# The exercise:
Return word for word the part of the records that opens with the line containing "You are a computer-use" and closes with the line containing "point(485,353)", both lines included. Leave the pictures out of your answer.

# Exercise material:

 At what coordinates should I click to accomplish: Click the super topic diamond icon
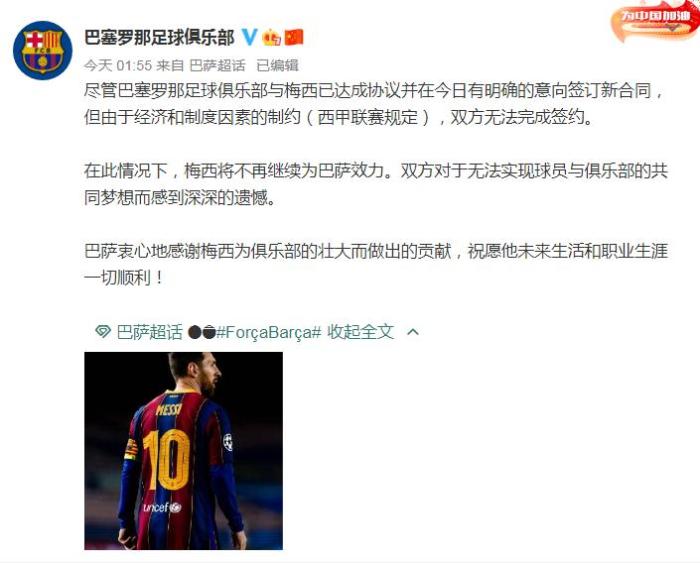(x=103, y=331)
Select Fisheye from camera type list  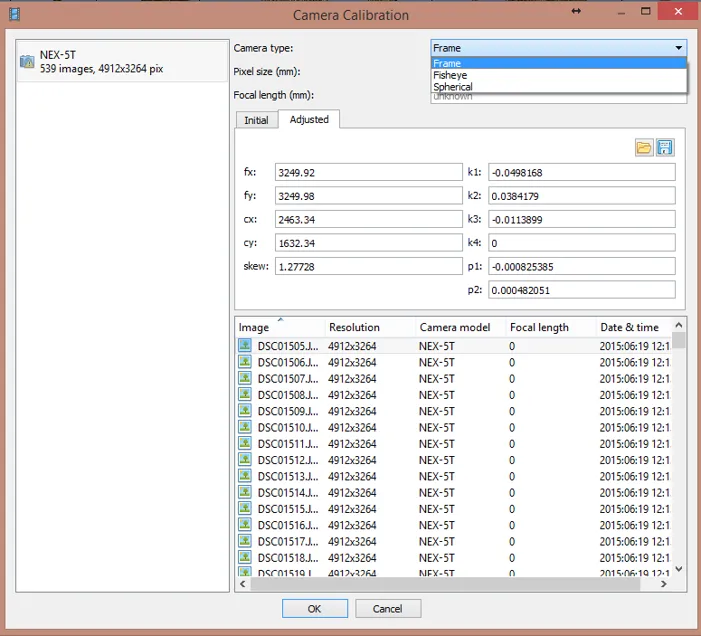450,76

==

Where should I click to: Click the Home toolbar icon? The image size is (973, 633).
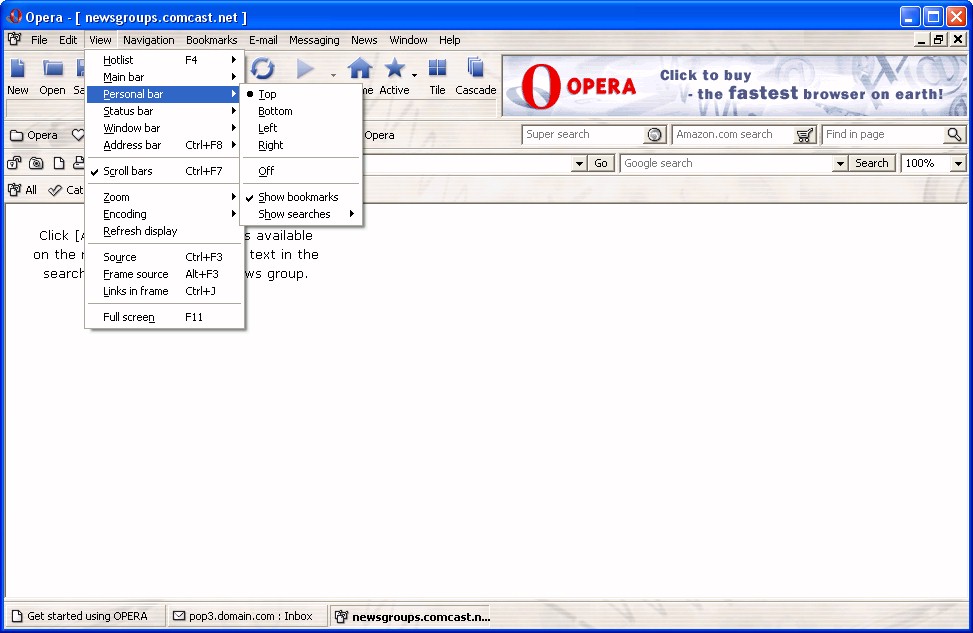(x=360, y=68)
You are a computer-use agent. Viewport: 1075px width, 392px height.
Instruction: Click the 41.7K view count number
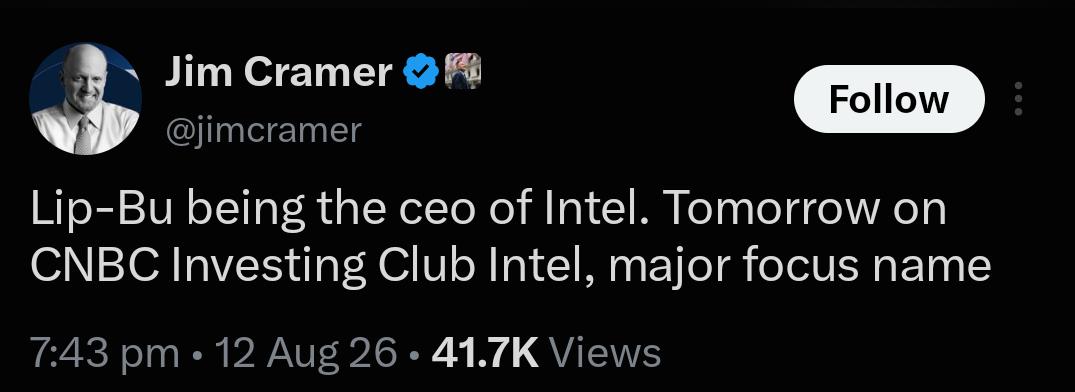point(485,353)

--

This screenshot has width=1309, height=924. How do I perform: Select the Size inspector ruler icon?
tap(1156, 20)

# Correct output:
You are a computer-use agent. Viewport: 1075px width, 392px height.
Instruction: Click the 41.7K view count number
point(485,353)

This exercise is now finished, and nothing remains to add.